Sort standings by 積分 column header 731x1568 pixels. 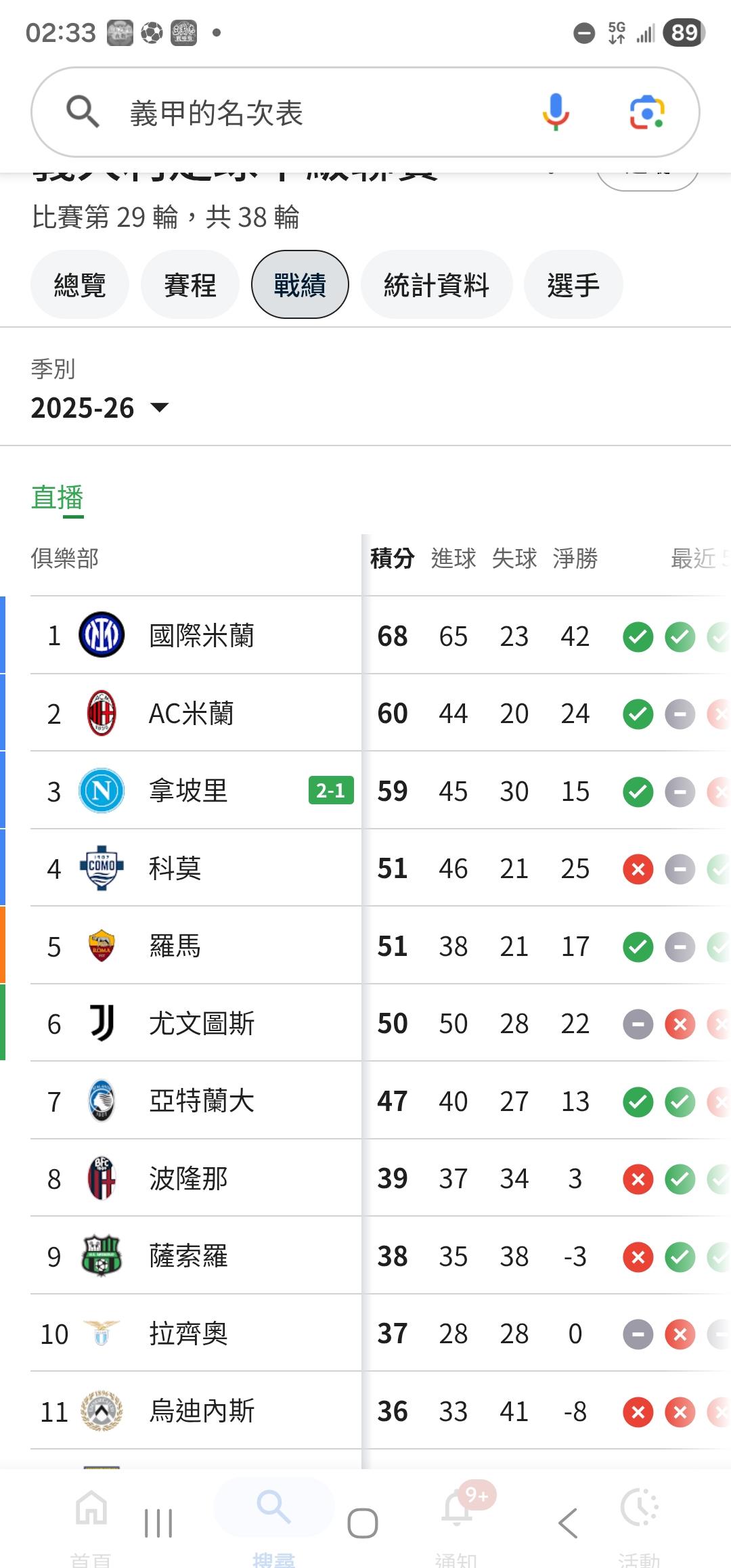[392, 559]
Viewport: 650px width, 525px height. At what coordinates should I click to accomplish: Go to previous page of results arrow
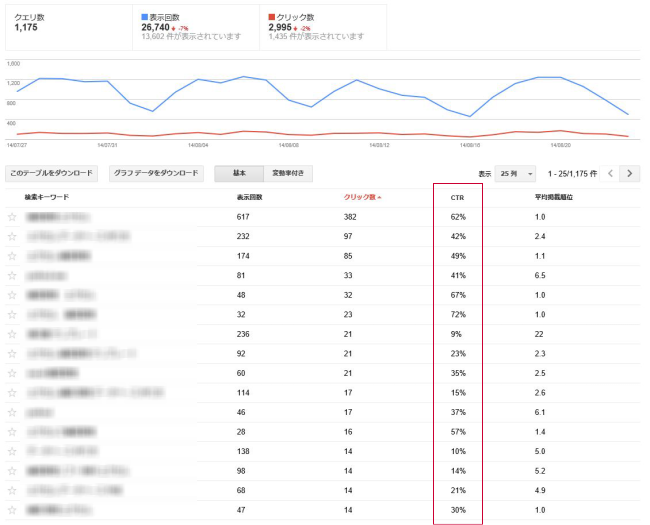611,173
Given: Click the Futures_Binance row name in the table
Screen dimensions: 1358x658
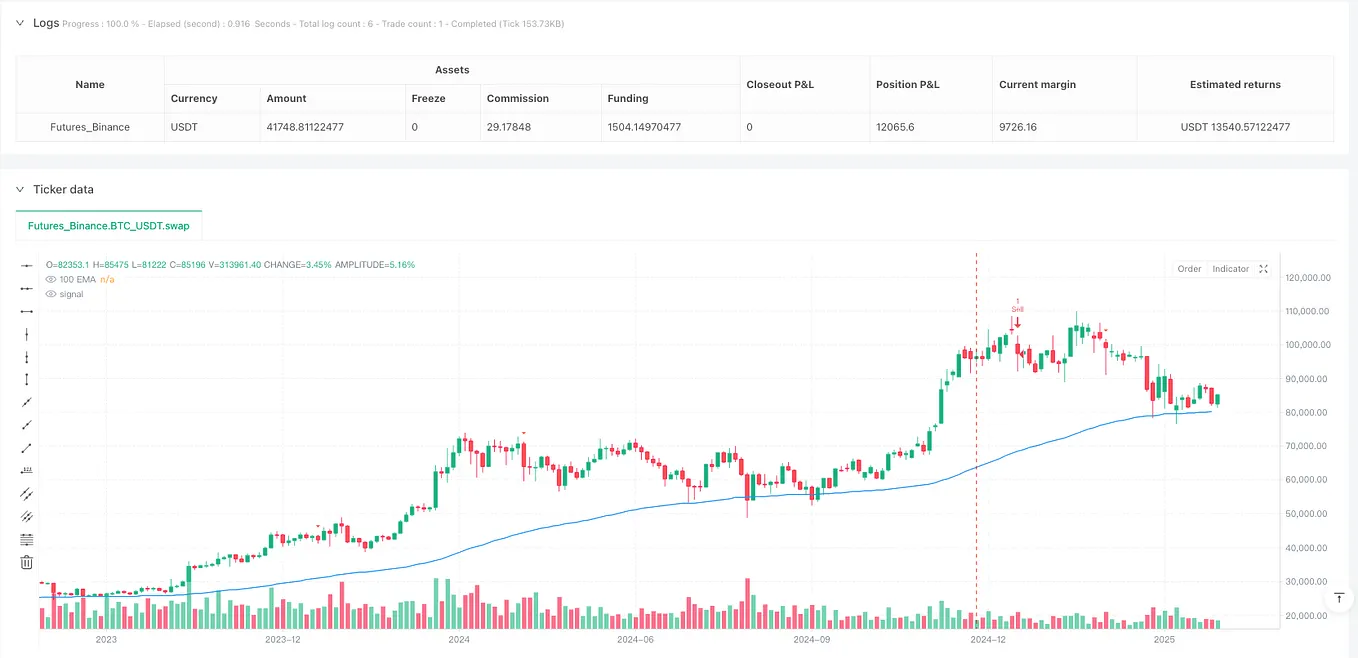Looking at the screenshot, I should pos(89,127).
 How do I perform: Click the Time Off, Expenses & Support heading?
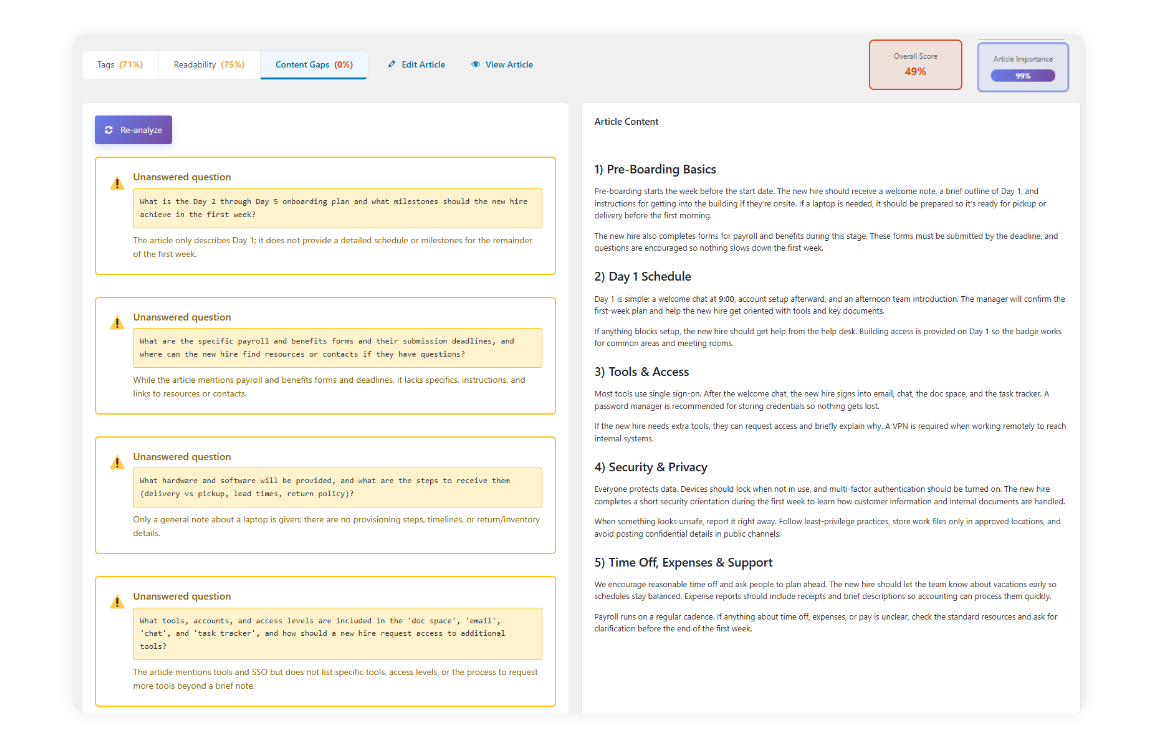(x=683, y=562)
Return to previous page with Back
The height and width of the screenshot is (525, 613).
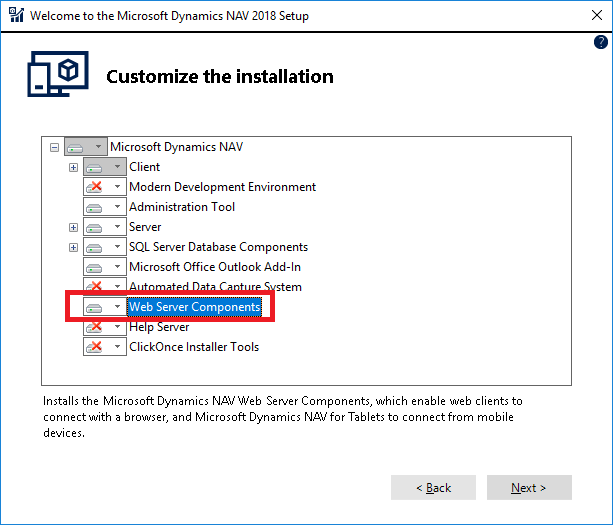pyautogui.click(x=433, y=487)
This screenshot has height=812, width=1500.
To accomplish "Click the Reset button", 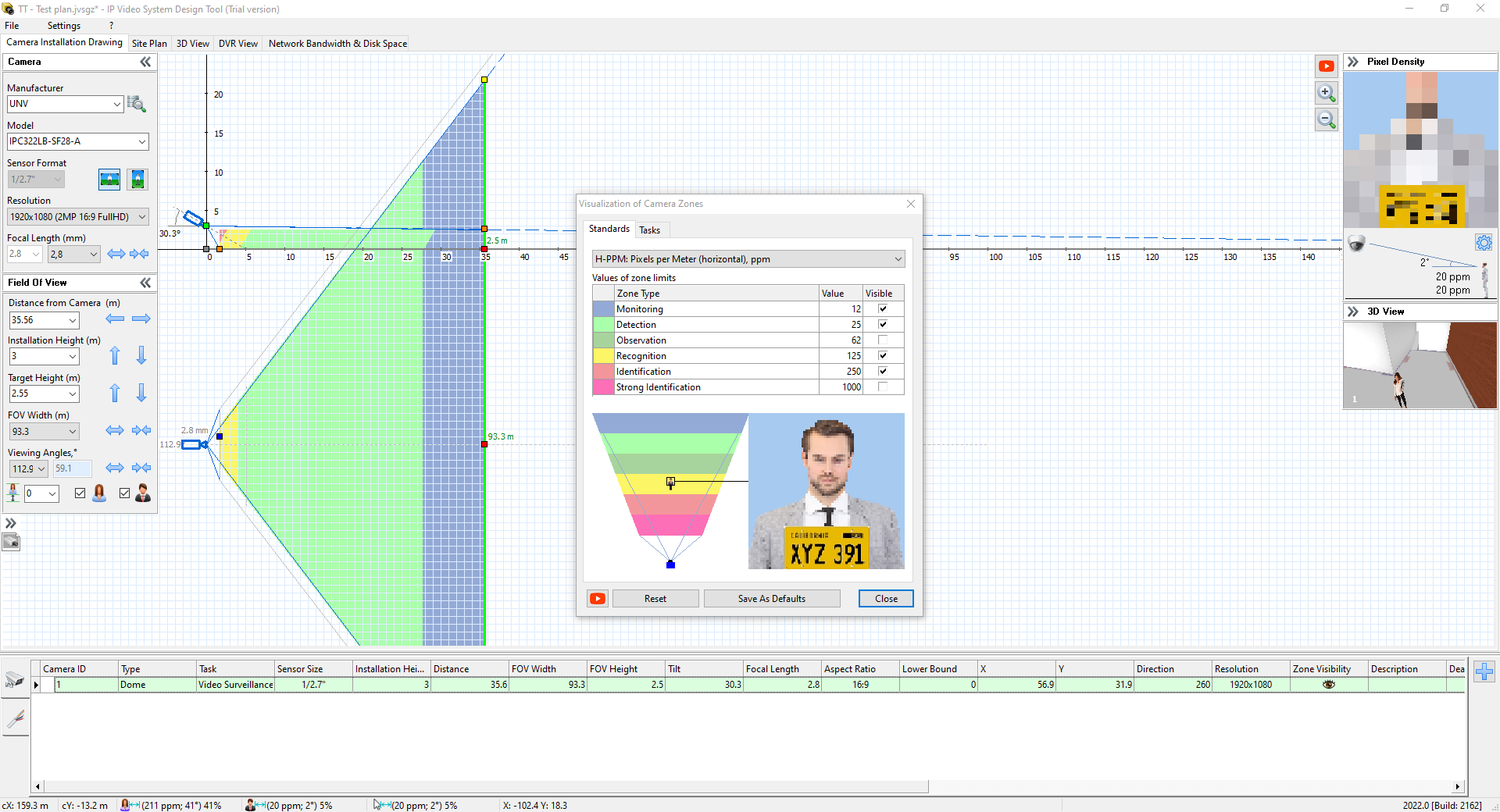I will [655, 599].
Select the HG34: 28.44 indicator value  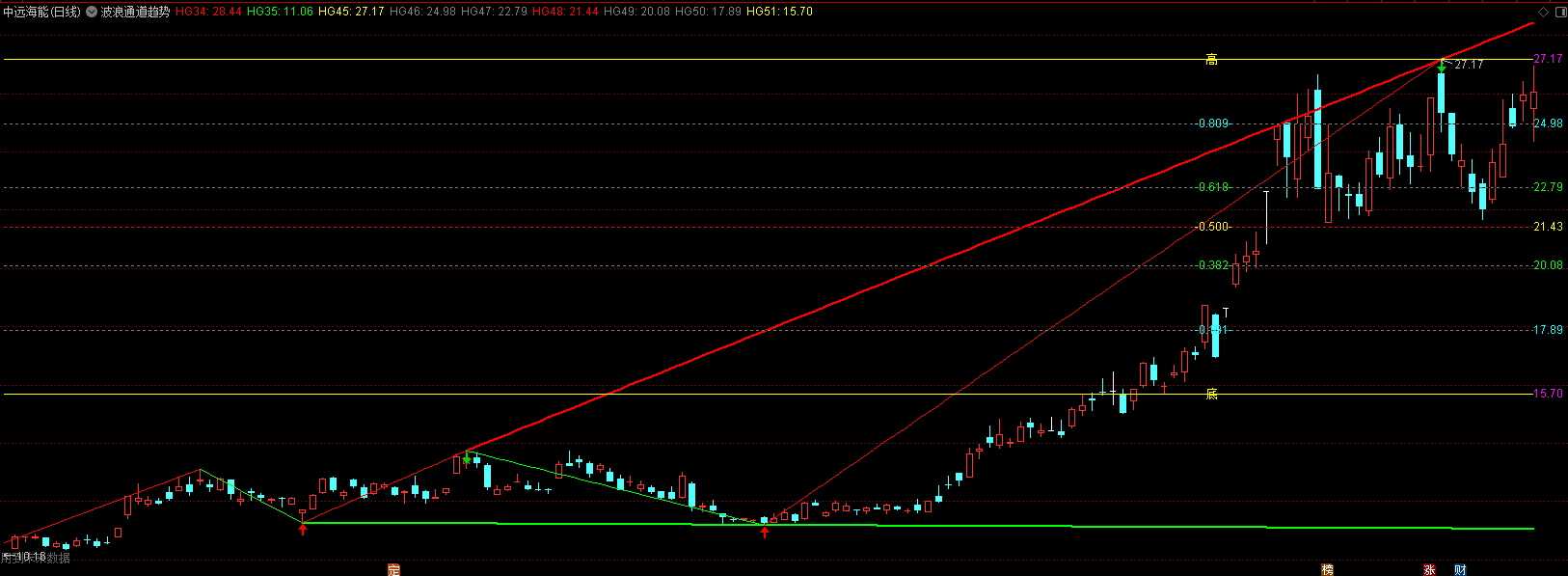click(208, 12)
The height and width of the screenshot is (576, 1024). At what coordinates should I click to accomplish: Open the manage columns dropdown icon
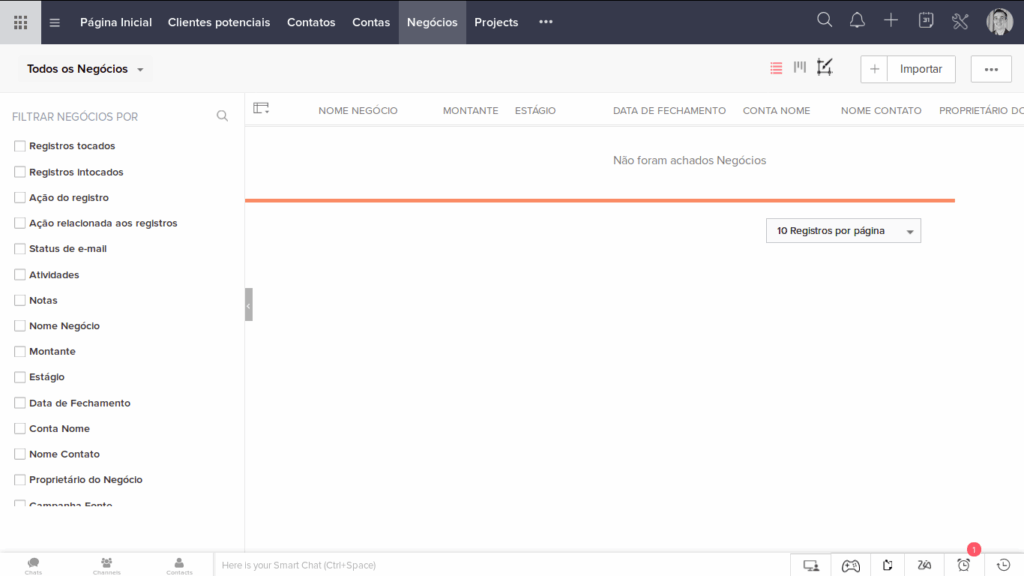pyautogui.click(x=261, y=108)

[What to work on] Return every line of the items above that contains the string "width".

[Written solution]
Viewport: 650px width, 525px height. At what coordinates should I click to accomplish: Go to previous page of results arrow
The height and width of the screenshot is (525, 613).
This screenshot has height=812, width=1500.
The height and width of the screenshot is (576, 1024). At what coordinates should I click to accomplish: Open the manage columns dropdown icon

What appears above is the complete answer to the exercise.